The allegory of the cave is probably the most famous of all the passages in The Republic. It is being used to show the difference between the world of senses and the world of forms. Forms are immutable and timeless, unlike what we see/feel/sense in the actual world, which are shadowy, unreliable reflections of their Forms. Plato believes that humans can never really 'see' the Forms, but there are some that are able to 'see' them more clearly than others.
The allegory he uses in the cave is that the prisoners who are chained to the wall and forced to watch the shadowy figures and scenes that can be seen through a curtain - the shadowy figures (which we know are not real), becomes their view of reality.
If a prisoner was released and forced to see the 'real' world as we know it, the brilliance of it would be painful and difficult for the prisoner to understand. At first the man would want to return to the cave and the comfort of his own reality, but once he became used to it he would eventually realize that he had been living a life of illusion in a world that he didn't even know that the sun existed.

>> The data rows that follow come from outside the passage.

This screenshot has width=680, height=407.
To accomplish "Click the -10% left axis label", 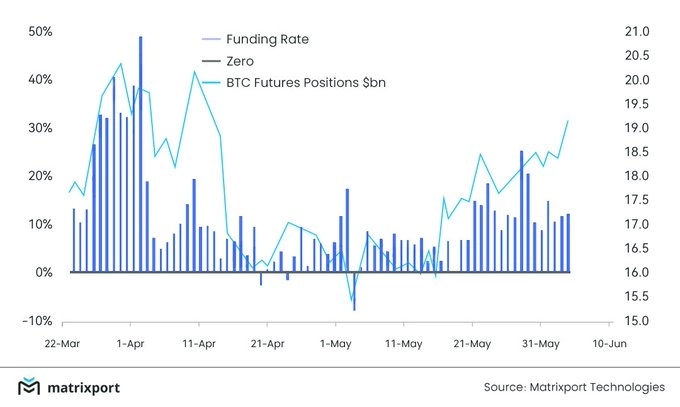I will click(x=38, y=321).
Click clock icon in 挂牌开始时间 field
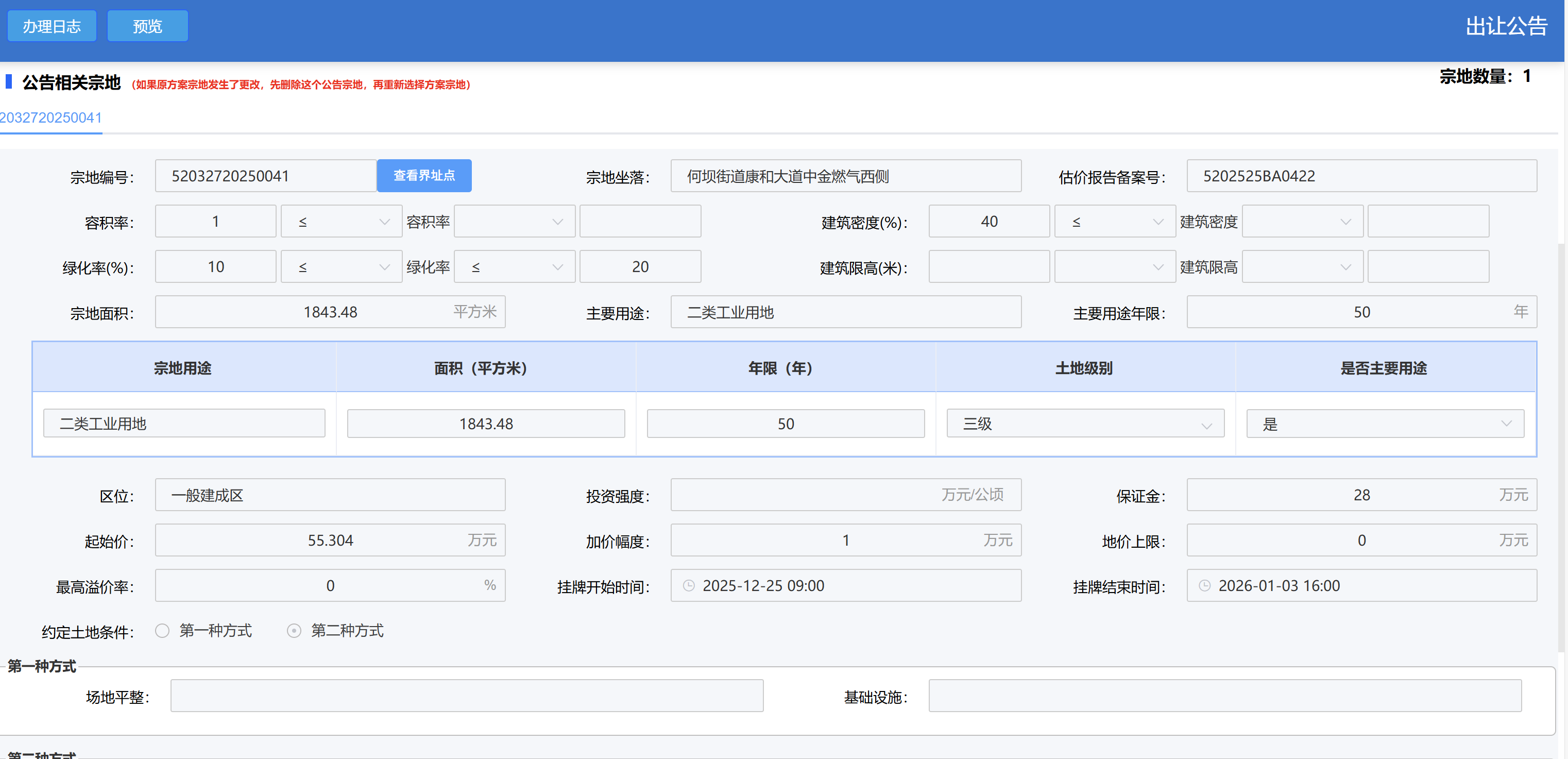Screen dimensions: 1568x759 (x=688, y=585)
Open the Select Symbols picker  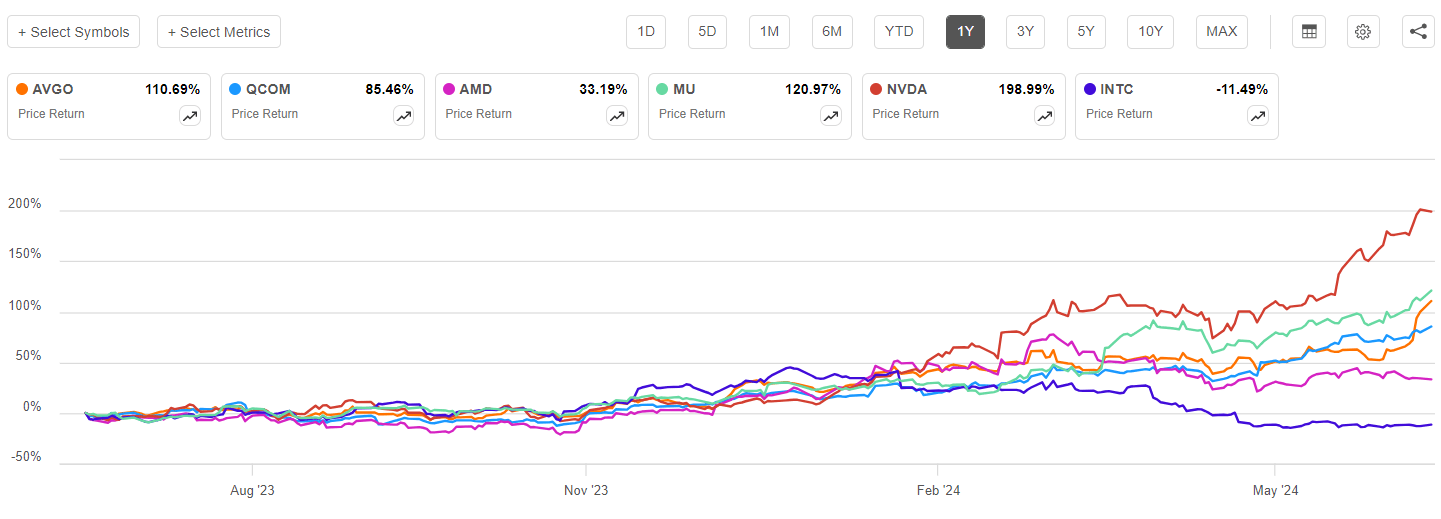click(73, 32)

He may go back and try to teach his fellow prisoners about his new reality, but if he attempted to release them to experience what they would see as madness, they would try to kill him.
He uses this allegory to explain why philosophers are so often mocked, they have had a glimpse of the Forms and the people that they are trying to explain those ideas to find it incomprehensible. Most people are stuck in the shadowy world of the senses, like the prisoners are in the cave.
The forms/ideals were what the man in the cave "looked" at when he came out - the sun. This allegory is an education, a paidia, in the way to the ideal.